**Extrait à lire:**
┏━━

Eté maudit

En luttant l'un contre l'autre au niveau de l'équateur, les deux hémisphères météo provoquent une belle pagaille sur une large partie de l'océan.

Quand les deux alizés, plutôt Nord-Est pour l'hémisphère Nord et plutôt Sud-Est pour l'hémisphère sud, ont des trajectoires proches, ils peuvent s'unir dans un vent d'Est doux et régulier, et le Pot-au-Noir n'est qu'une formalité invisible.

Par contre, quand ils sont attirés plus perpendiculairement à l'équateur, ils s'entrechoquent, montent à la verticale et  créent un « Pot » sans vent, qui atteint couramment 500 kilomètres de large. Les seuls espoirs résident alors dans l'énorme activité nuageuse qui s'y développe, les plus gros grains générant leur propre souffle.
Mais juillet-août nous réservent une autre particularité : l'alizé de l'hémisphère Sud, plus musclé que son confrère surtout en cette saison, déborde largement côté nord et produit deux effets : d'abord la zone de convergence entre les deux vents se décale vers le Nord, c'est pourquoi le Pot au Noir atlantique est plutôt situé entre 8°Nord et 13°Nord. Ensuite, plus le « Pot » remonte, plus l'alizé de Sud-Est - qui subit une déviation en franchissant l'équateur-  s'enroule vers la droite et prend une direction Sud-Ouest en se chargeant d'humidité. C'est le phénomène de mousson bien connu dans les contrées asiatiques. C'est en exploitant cette opportunité que nous avons pu, ces derniers jours, progresser vers le Nord non loin des côtes africaines, avant de grignoter les derniers milles grain après grain pour franchir enfin cette ligne de démarcation tant redoutée.

┗━━

**Consigne 1:** Pouvez-vous copier à l'identique le passage des lignes ci-dessous qui commence par la ligne contenant « The height and », celle-ci comprise, et se poursuit jusqu'à la dernière de ces lignes, sans reproduire les images ?
Ces lignes n'ont aucun rapport avec l'extrait.

**Données de travail:**

┏━━

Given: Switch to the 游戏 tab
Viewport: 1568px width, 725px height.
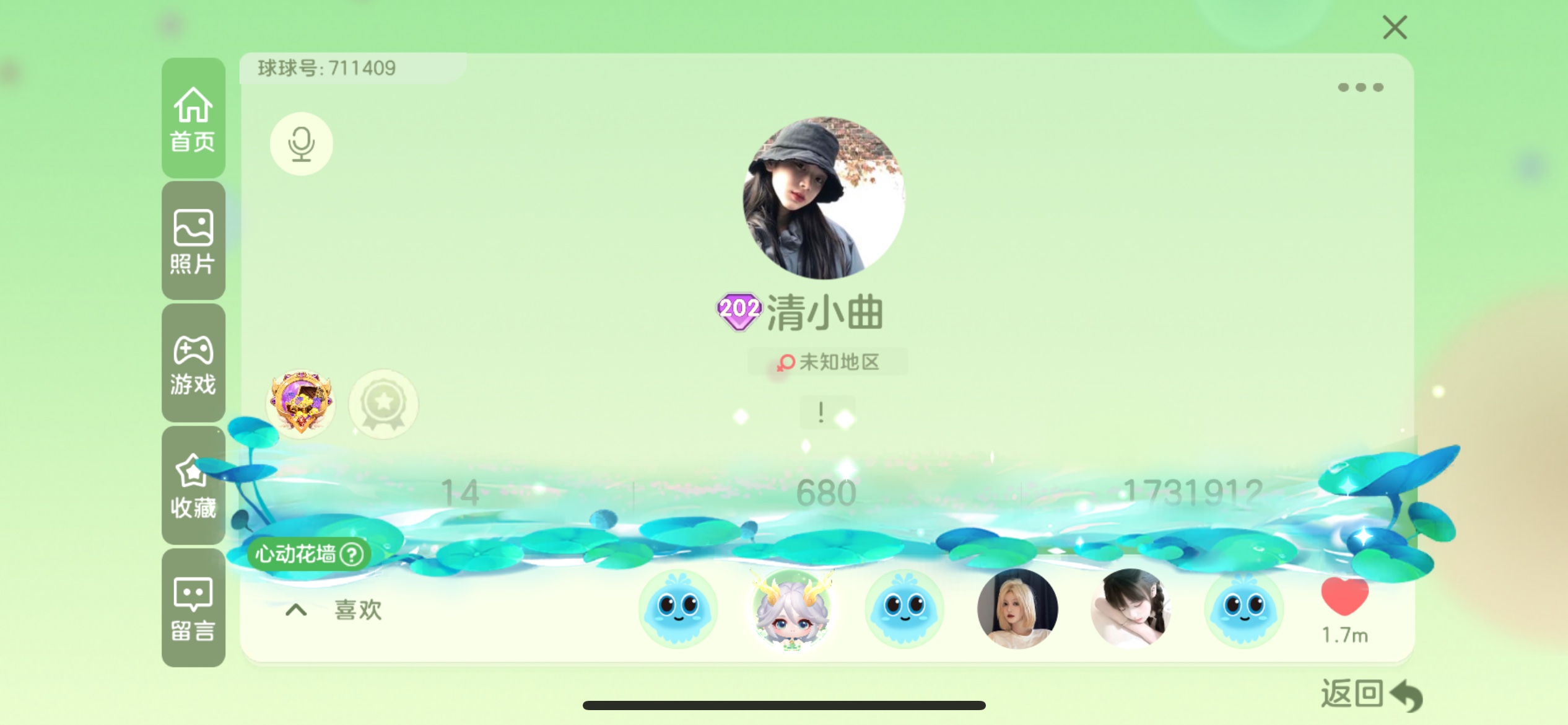Looking at the screenshot, I should pyautogui.click(x=193, y=364).
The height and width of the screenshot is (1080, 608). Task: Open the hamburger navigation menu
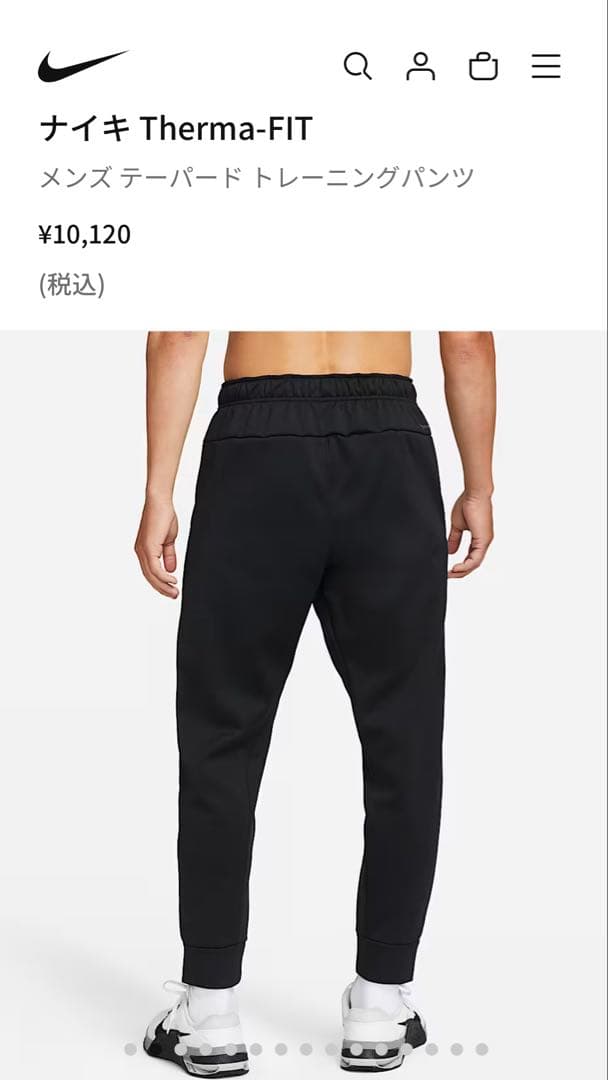tap(546, 67)
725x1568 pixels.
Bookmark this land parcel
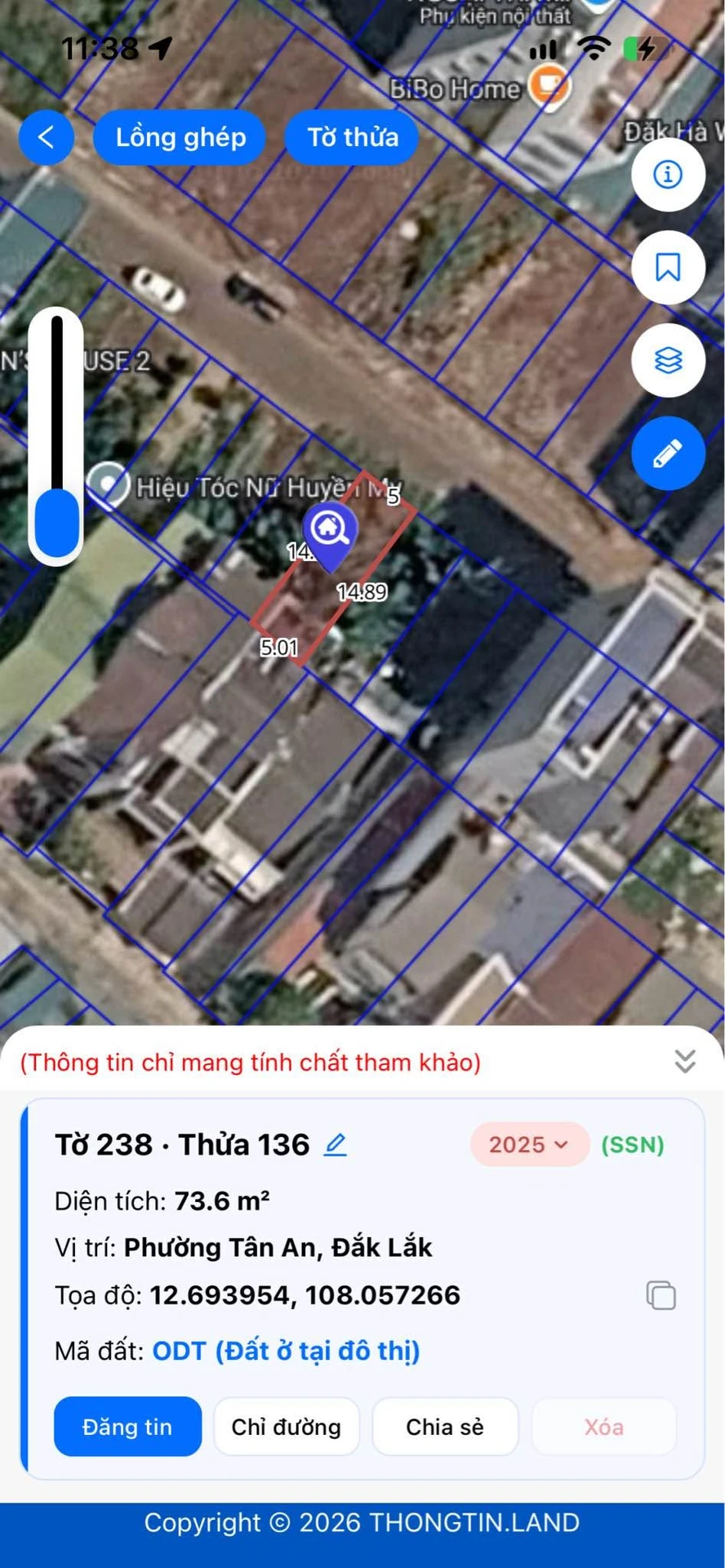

┗━━

**Consigne 2:** Pouvez-vous répéter mot pour mot l'intégralité de l'extrait sur le Pot-au-Noir ?

**Réponse finale 1:**
The height and width of the screenshot is (1080, 608). Task: Open the hamburger navigation menu
tap(546, 67)
725x1568 pixels.
Bookmark this land parcel

**Réponse finale 2:**
Eté maudit

En luttant l'un contre l'autre au niveau de l'équateur, les deux hémisphères météo provoquent une belle pagaille sur une large partie de l'océan.

Quand les deux alizés, plutôt Nord-Est pour l'hémisphère Nord et plutôt Sud-Est pour l'hémisphère sud, ont des trajectoires proches, ils peuvent s'unir dans un vent d'Est doux et régulier, et le Pot-au-Noir n'est qu'une formalité invisible.

Par contre, quand ils sont attirés plus perpendiculairement à l'équateur, ils s'entrechoquent, montent à la verticale et  créent un « Pot » sans vent, qui atteint couramment 500 kilomètres de large. Les seuls espoirs résident alors dans l'énorme activité nuageuse qui s'y développe, les plus gros grains générant leur propre souffle.
Mais juillet-août nous réservent une autre particularité : l'alizé de l'hémisphère Sud, plus musclé que son confrère surtout en cette saison, déborde largement côté nord et produit deux effets : d'abord la zone de convergence entre les deux vents se décale vers le Nord, c'est pourquoi le Pot au Noir atlantique est plutôt situé entre 8°Nord et 13°Nord. Ensuite, plus le « Pot » remonte, plus l'alizé de Sud-Est - qui subit une déviation en franchissant l'équateur-  s'enroule vers la droite et prend une direction Sud-Ouest en se chargeant d'humidité. C'est le phénomène de mousson bien connu dans les contrées asiatiques. C'est en exploitant cette opportunité que nous avons pu, ces derniers jours, progresser vers le Nord non loin des côtes africaines, avant de grignoter les derniers milles grain après grain pour franchir enfin cette ligne de démarcation tant redoutée.